Pictures stay out of the output. Return exactly the lines below from the one with "This screenshot has" down to the one with "Image resolution: width=778", both included, and nothing more.
↓
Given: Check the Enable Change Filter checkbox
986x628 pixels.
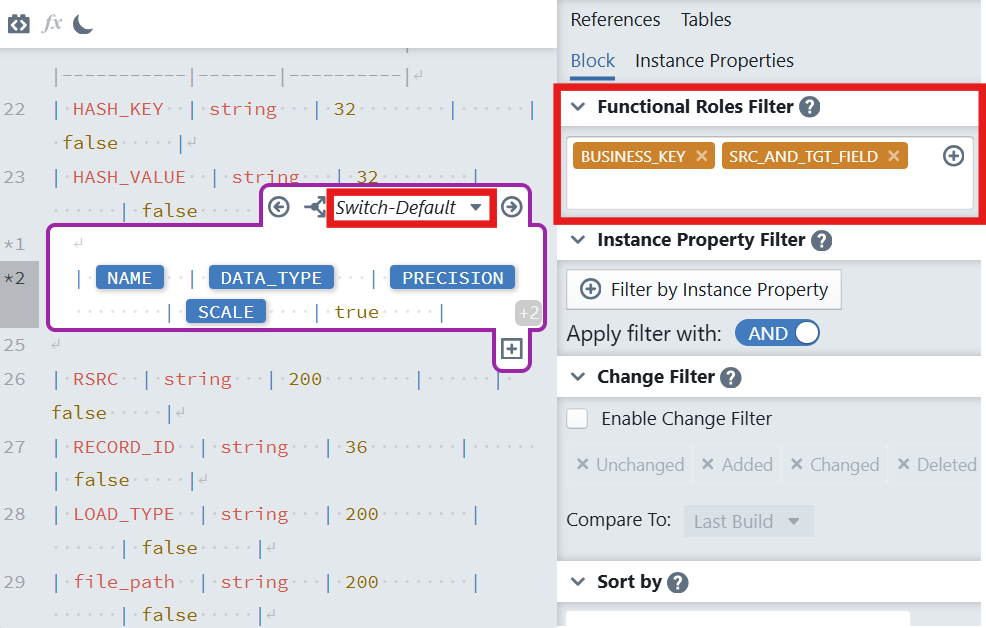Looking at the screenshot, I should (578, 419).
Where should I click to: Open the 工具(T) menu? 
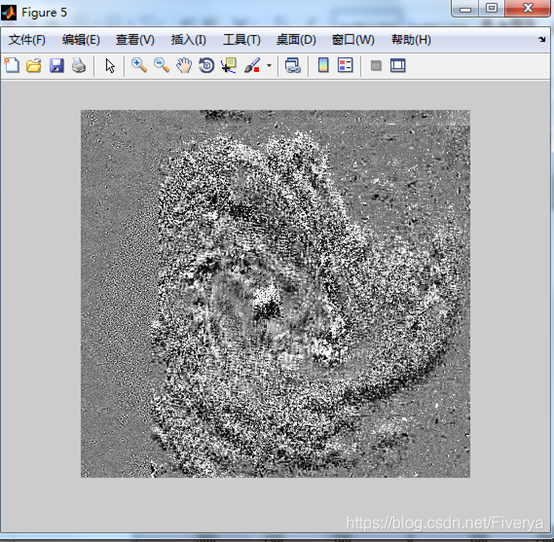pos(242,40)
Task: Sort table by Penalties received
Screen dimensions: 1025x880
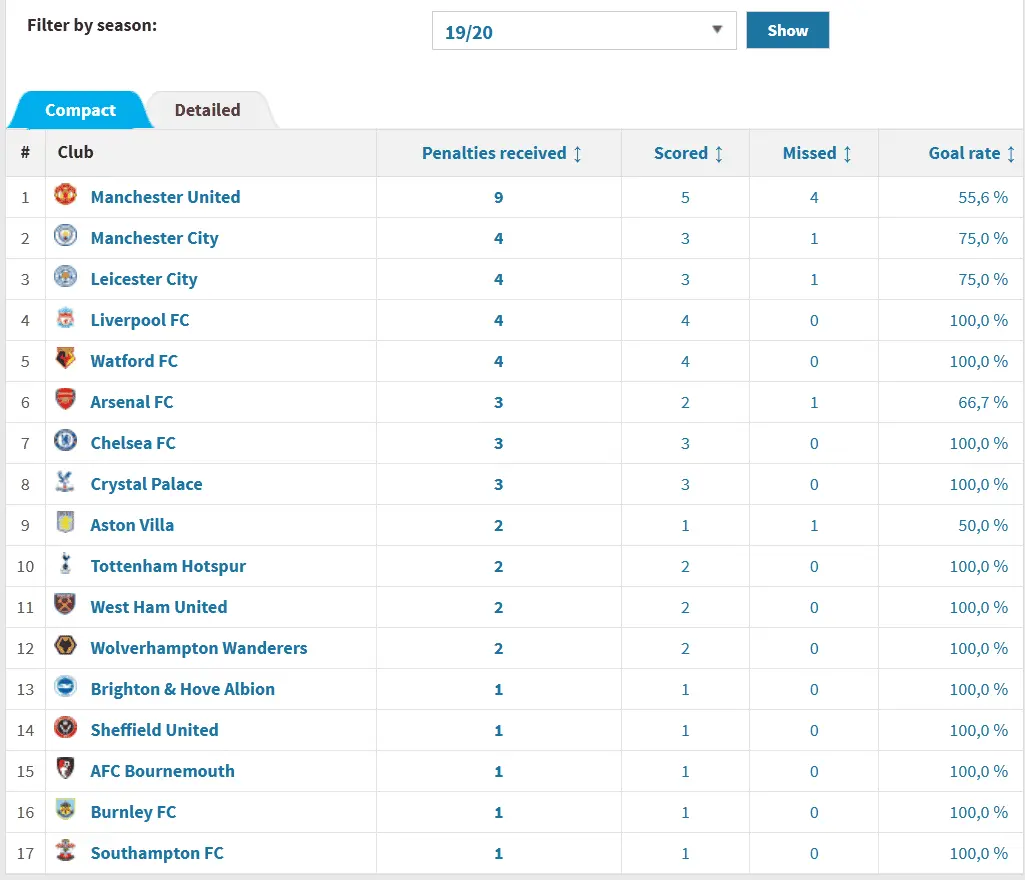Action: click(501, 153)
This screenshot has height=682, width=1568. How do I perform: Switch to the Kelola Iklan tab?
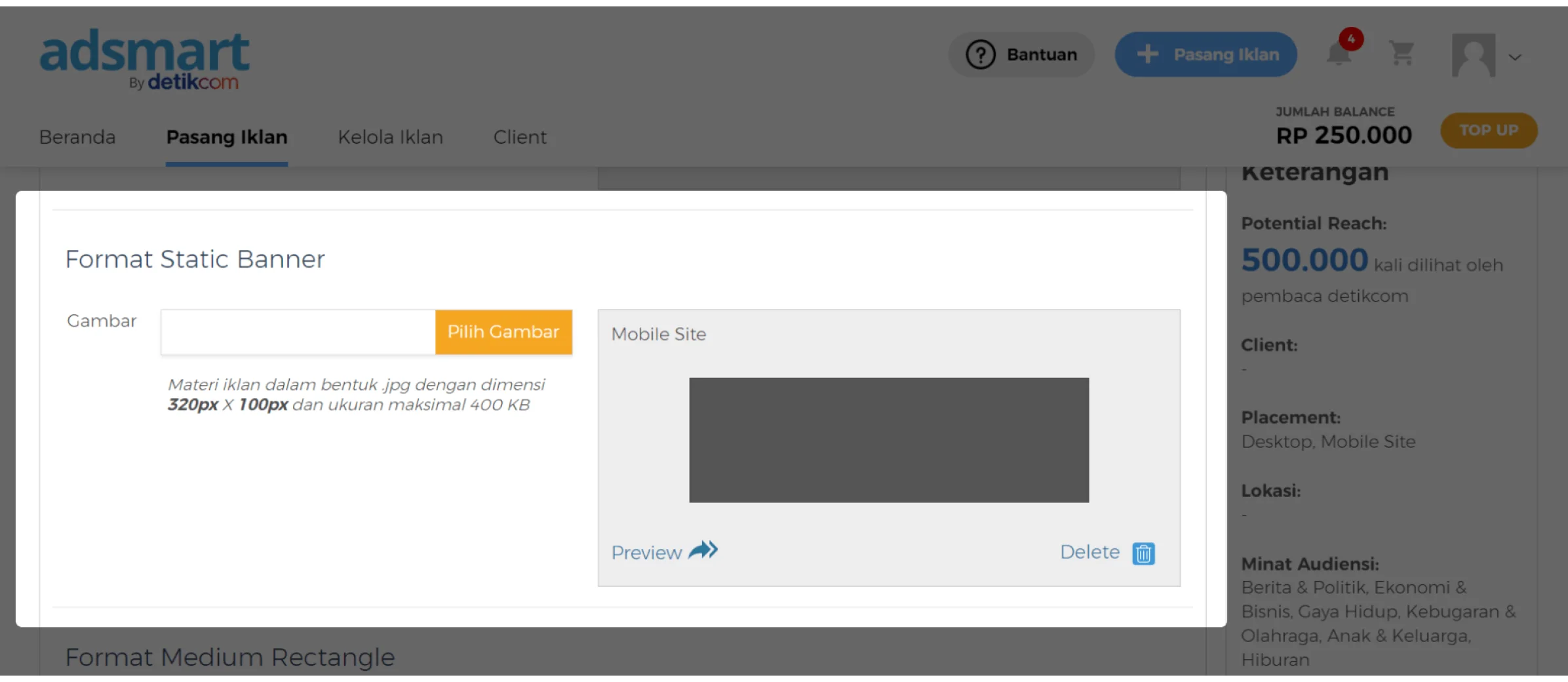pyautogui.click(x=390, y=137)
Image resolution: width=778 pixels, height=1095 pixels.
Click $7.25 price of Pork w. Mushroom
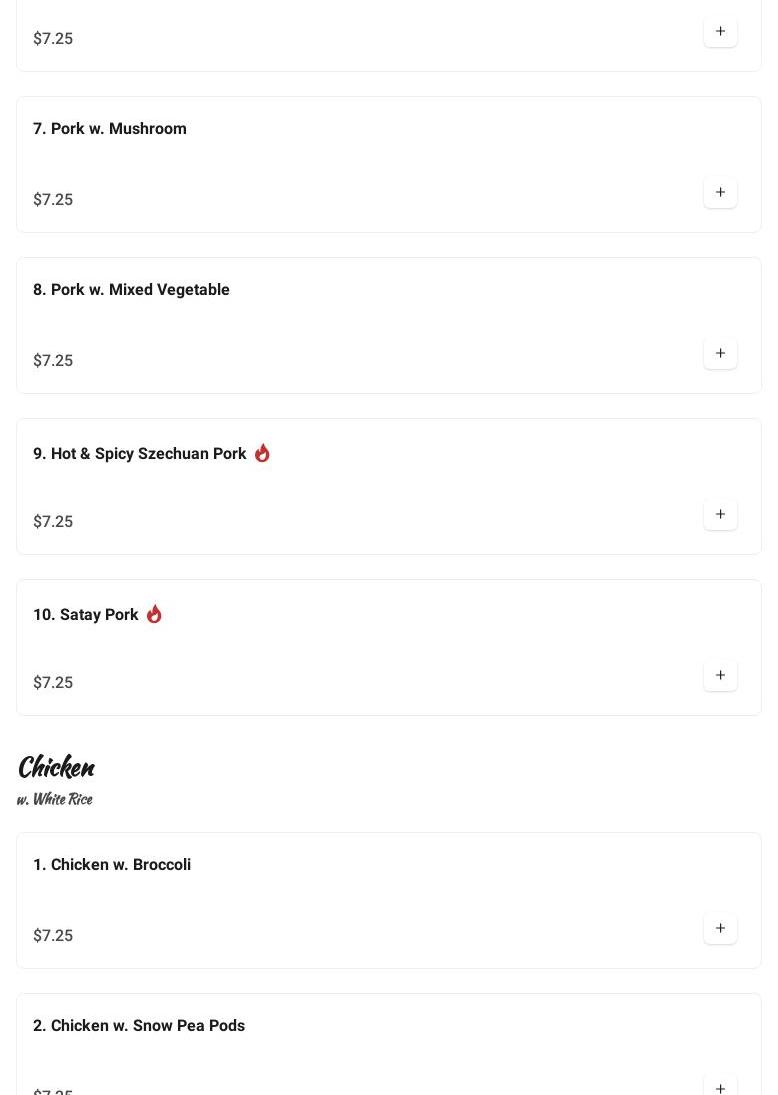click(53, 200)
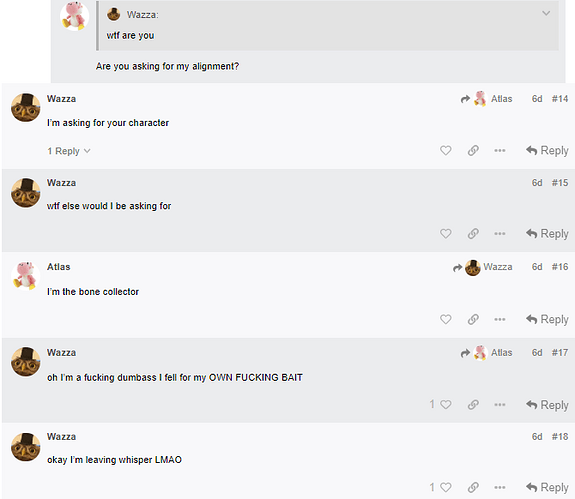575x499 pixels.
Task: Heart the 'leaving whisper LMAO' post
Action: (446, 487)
↑
↓
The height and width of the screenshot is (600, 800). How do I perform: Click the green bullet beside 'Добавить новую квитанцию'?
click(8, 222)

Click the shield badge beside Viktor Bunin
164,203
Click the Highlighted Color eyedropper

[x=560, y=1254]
↑
↓
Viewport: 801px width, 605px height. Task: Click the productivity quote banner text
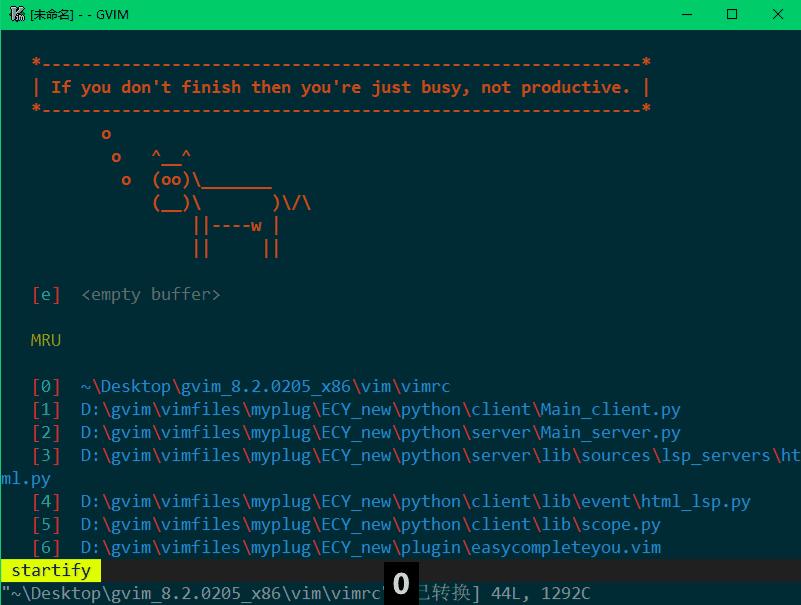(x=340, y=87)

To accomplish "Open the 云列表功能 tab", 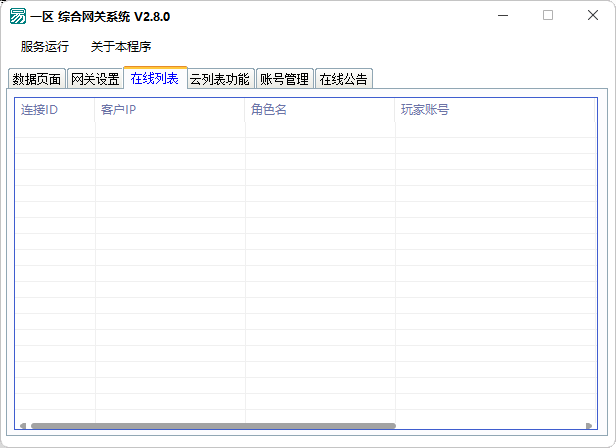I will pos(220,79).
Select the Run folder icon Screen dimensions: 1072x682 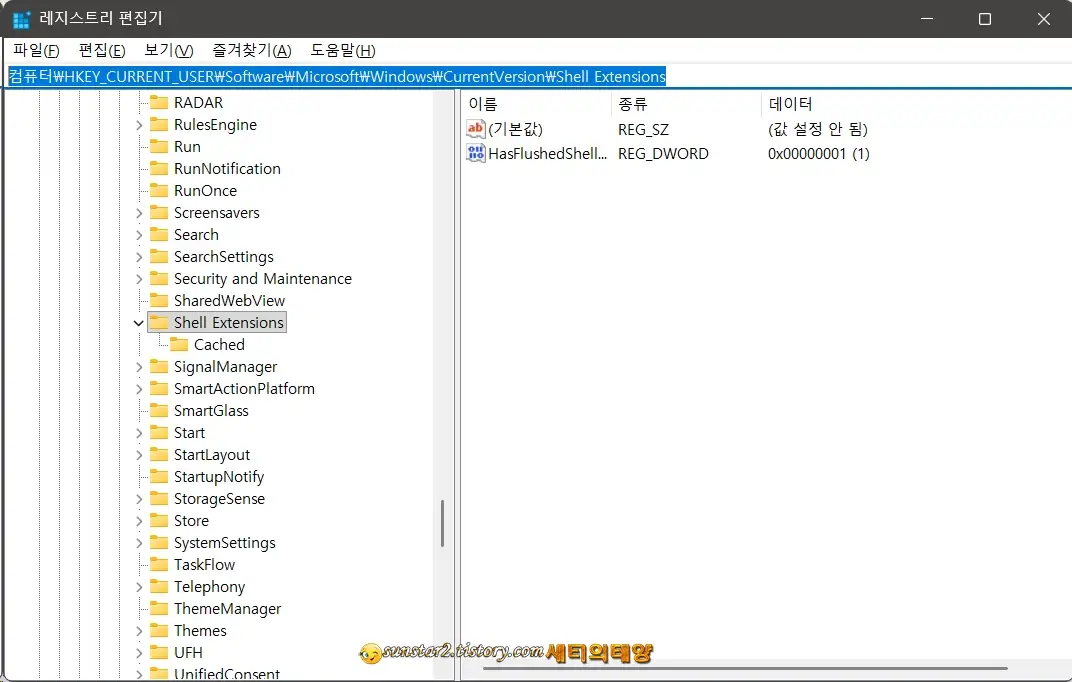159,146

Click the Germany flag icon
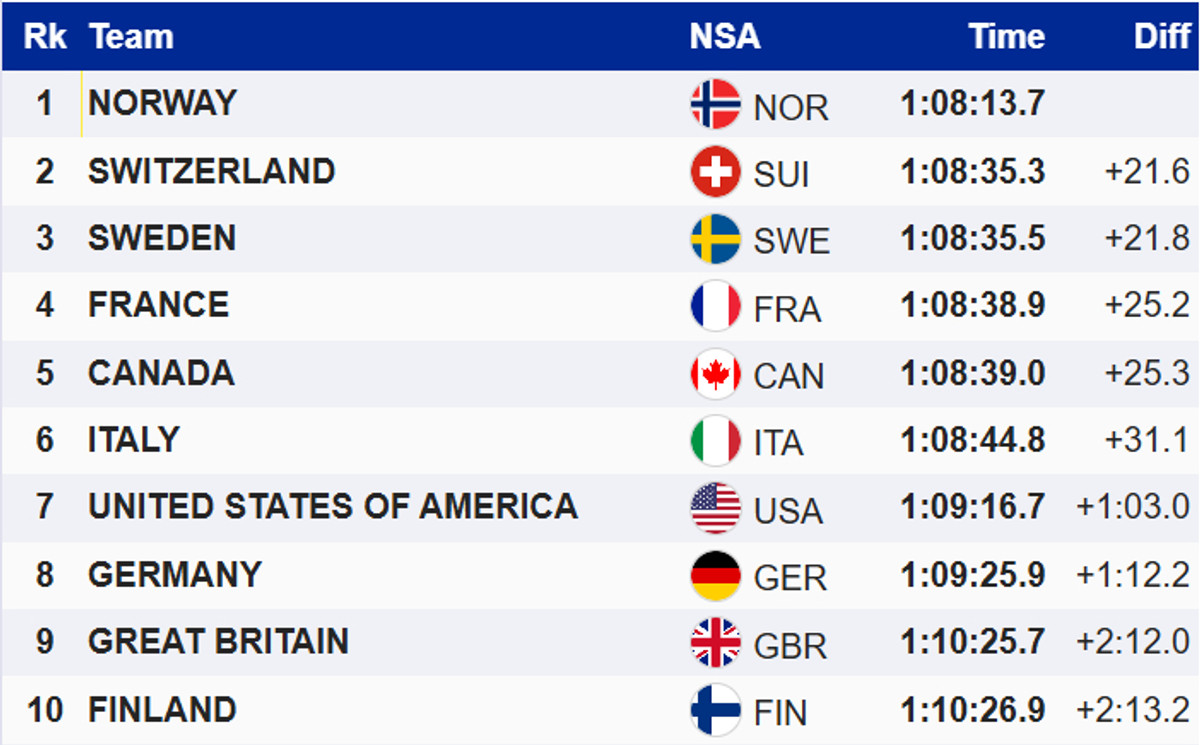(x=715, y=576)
↑
**Result of this task**
This screenshot has height=682, width=1568. How do I perform: Switch to the Kelola Iklan tab?
pyautogui.click(x=390, y=137)
Image resolution: width=778 pixels, height=1095 pixels.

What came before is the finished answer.